[DATA RECORDS]
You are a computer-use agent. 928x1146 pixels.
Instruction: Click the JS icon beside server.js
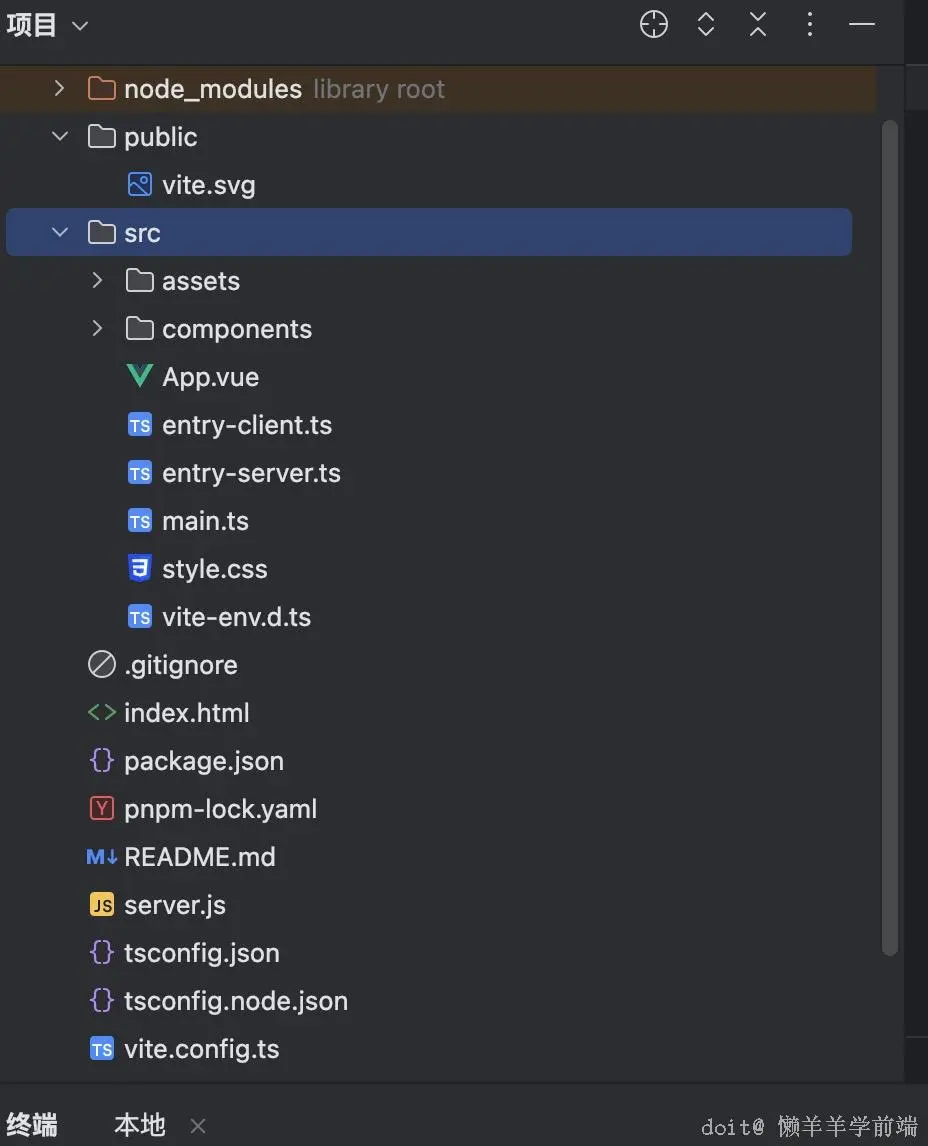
...
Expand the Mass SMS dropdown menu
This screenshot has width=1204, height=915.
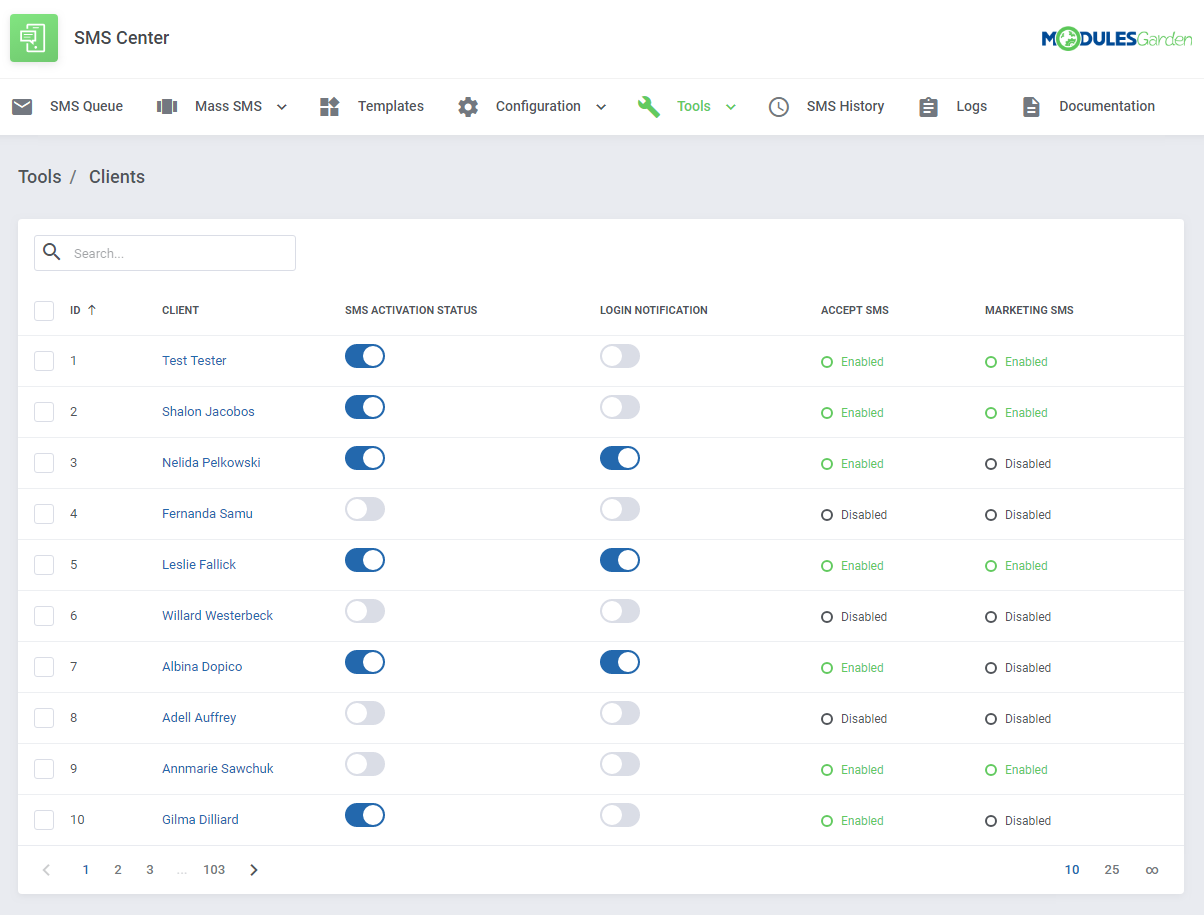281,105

[WORK TO COMPLETE] Using the entries above, give again exactly the lines from the line holding "You are a computer-use" through the line holding "Instruction: Click the". Include both end lines and nothing else.

[EXERCISE OUTPUT]
You are a computer-use agent. 928x1146 pixels.
Instruction: Click the JS icon beside server.js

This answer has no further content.